Here we are at dinner…That’s Ann on the left and me on the right, looking even sleepier than I felt after a day that started at 5:30am.

If you were at the conference and stopped by to say hello at the book signing or panel discussion or one of my workshops – thanks.  It was truly an inspiration to spend the day with people who are so passionate about reading and writing with kids.

14 Replies on “Historical Fiction & Revision at the NYSEC Conference

  1. That sounds like a great conference.

    Too funny about the fish. :>) I worked with a teacher named Christine Fish a few weeks ago! Her sister, Kim Fish, teaches too.

    Another good historical novel that came out recently is “White Sands, Red Menace,” by Ellen Klages (the sequel to “The Green Glass Sea”). It takes place in 1946, when German engineers were helping the U.S. build rockets for space travel.

  2. I loved the first ten pages of WHITE SANDS, RED MENACE, but alas, my 12-year-old snatched it up, so I won’t get it back until he’s finished. THE GREEN GLASS SEA is amazing, too.

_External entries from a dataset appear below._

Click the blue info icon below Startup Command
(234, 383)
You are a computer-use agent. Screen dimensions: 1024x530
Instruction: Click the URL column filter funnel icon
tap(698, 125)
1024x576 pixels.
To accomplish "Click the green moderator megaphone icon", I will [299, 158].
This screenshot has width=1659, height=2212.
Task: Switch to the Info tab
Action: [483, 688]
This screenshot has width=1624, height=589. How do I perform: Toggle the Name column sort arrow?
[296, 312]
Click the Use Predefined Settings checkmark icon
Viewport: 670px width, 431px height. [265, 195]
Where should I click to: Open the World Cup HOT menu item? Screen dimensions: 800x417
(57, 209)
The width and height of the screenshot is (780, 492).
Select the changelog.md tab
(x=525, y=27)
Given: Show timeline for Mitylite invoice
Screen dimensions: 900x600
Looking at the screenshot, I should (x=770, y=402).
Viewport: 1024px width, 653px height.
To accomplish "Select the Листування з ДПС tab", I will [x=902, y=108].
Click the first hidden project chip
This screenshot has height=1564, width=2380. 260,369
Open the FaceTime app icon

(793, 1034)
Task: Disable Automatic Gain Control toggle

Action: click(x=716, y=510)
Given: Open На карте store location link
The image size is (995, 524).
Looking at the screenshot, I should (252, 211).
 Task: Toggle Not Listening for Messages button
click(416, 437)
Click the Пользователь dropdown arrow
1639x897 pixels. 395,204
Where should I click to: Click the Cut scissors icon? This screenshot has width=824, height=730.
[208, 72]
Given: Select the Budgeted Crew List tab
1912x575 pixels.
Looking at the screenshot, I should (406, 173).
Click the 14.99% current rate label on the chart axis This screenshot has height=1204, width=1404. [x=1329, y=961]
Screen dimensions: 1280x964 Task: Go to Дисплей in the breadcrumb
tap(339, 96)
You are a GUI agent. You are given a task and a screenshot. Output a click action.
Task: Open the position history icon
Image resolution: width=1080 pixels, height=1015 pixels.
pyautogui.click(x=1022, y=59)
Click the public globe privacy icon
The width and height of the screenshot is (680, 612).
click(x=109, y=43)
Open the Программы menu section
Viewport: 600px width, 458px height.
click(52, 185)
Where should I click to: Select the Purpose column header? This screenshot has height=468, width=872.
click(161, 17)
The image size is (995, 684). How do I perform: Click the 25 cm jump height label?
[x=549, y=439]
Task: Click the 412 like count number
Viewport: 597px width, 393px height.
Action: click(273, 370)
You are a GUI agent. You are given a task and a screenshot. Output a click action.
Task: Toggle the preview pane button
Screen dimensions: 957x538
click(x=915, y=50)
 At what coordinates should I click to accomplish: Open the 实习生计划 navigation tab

  3. Historical fiction was always my favorite genre when I was a mg and ya reader. To this day, I am intrigued by the process of researching the subject and then creating fictional characters. If I were to attempt to write a book, it would be historical fiction. I just can’t see myself being able to make the characters come to life.

  4. Oooh, I can’t wait until I can post something similar on my blog. Wait, first I have to get the book published. Wait, first I have to finish, then rewrite, then rewrite, then rewrite. Sheesh.

  5. For me, having the rich research base of historical fiction actually helps a lot with character development, as opposed to contemporary fiction, where you’re starting from scratch. I love the little details of history, too – the smells, the sounds, the tastes…

  6. I know just how you feel – I always think ahead to upcoming books, too, telling myself, “When this book is out, I’ll be able to talk about…” only to remember that “this book” needs to be finished!!

  7. I liked the little period details in those books, too–like product names, and the technology (including their musing about what they’ll invent in the future).